→ **What this task involves**
Copy the records below word for word, from the line containing "You are a GUI" to the line containing "This screenshot has height=1566, width=1074.", including both of those lines.
+++ Available records
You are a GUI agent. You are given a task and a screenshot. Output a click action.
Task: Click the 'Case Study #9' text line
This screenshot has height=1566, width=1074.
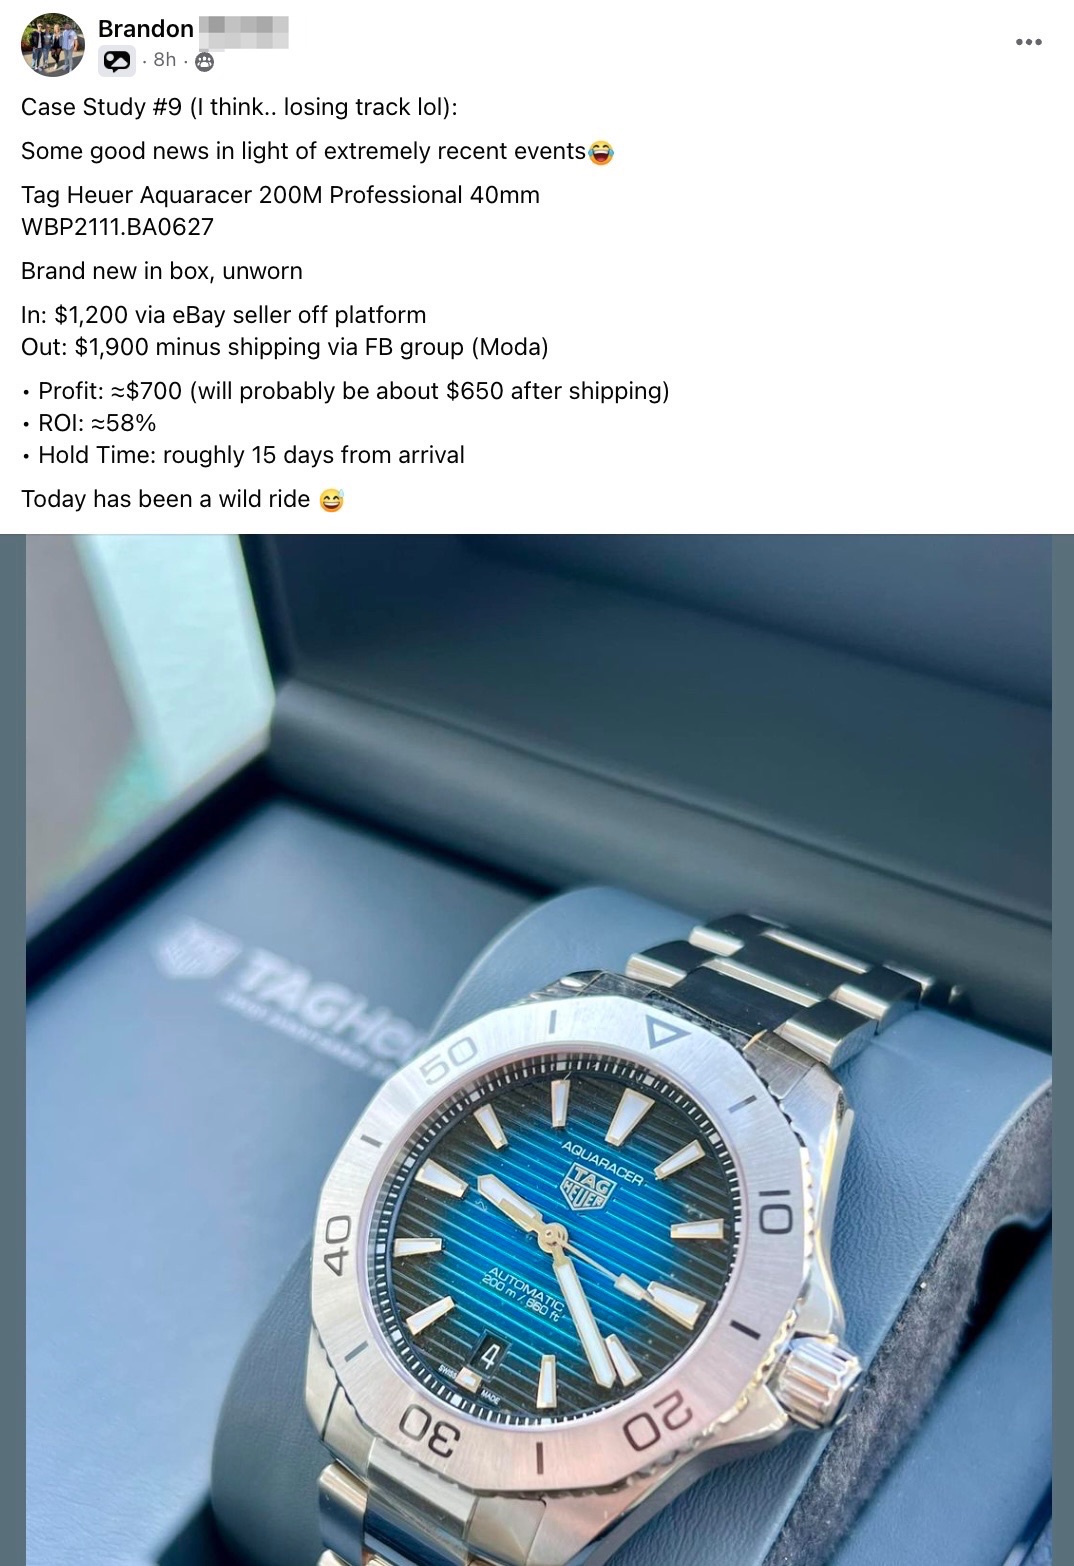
++++++
+++ Available records
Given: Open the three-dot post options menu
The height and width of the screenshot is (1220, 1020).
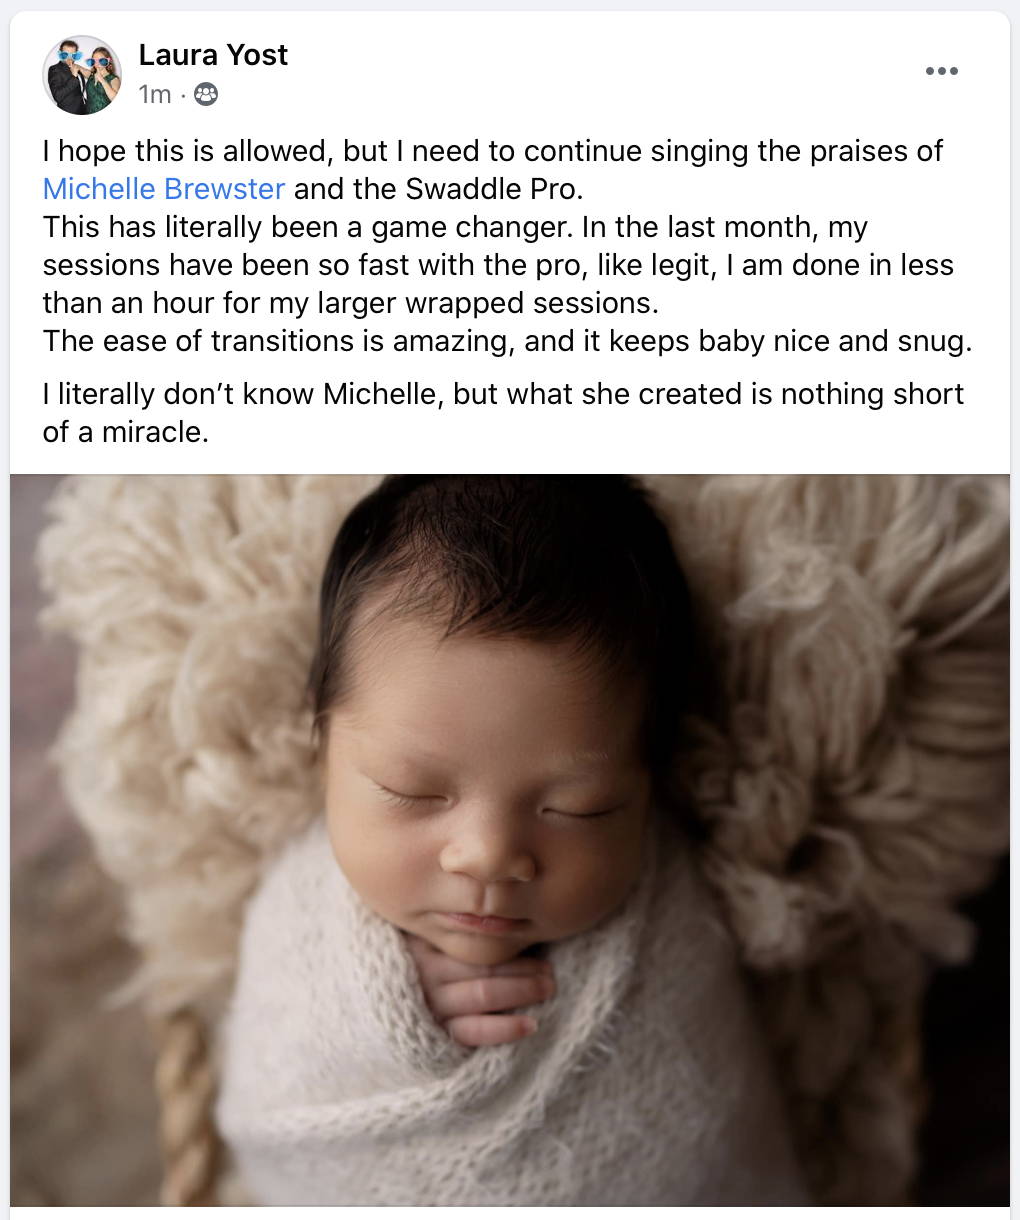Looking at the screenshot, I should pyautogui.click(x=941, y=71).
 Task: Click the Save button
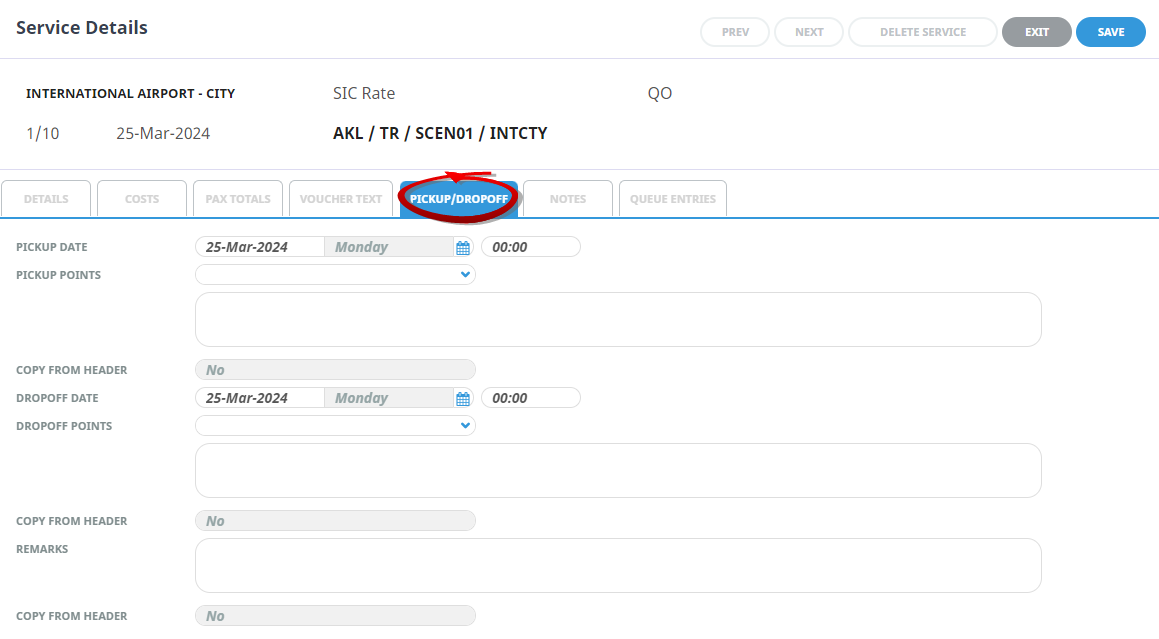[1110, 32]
++++++
+++ Available records
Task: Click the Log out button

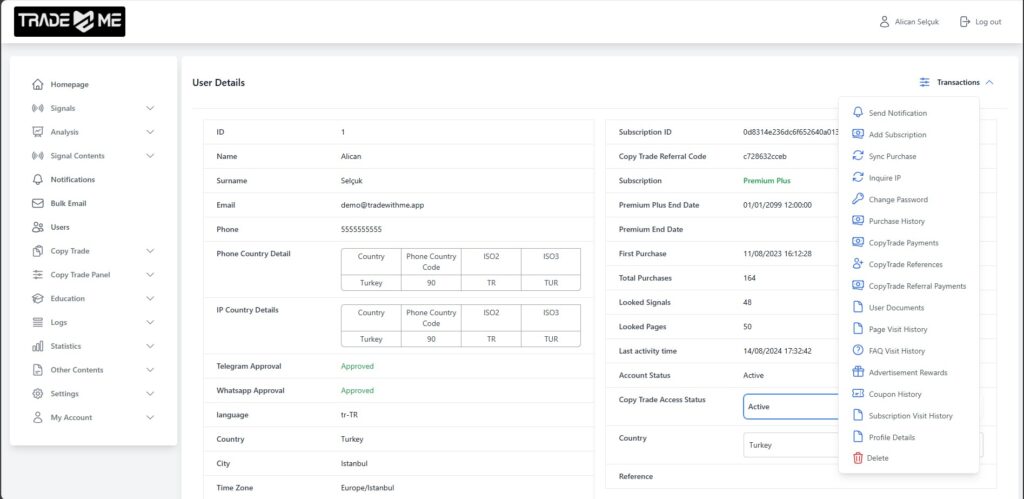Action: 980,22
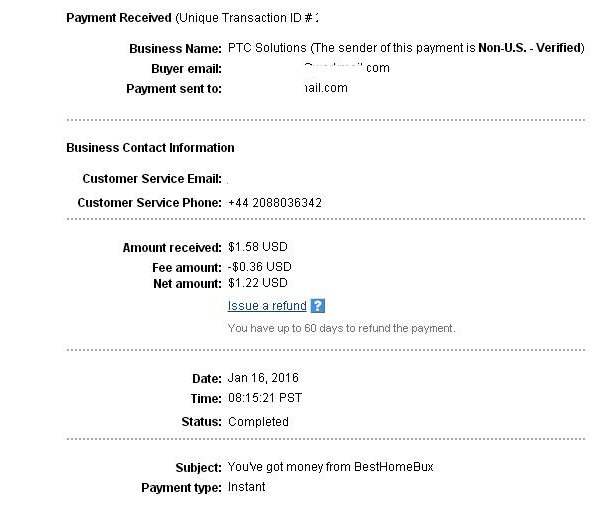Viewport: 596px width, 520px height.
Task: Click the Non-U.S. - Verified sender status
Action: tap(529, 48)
++++++
→ **The result**
You are a GUI agent. You are given a task and a screenshot. Output a click action.
Task: Click the 'Case Study #9' text line
This screenshot has height=1566, width=1074.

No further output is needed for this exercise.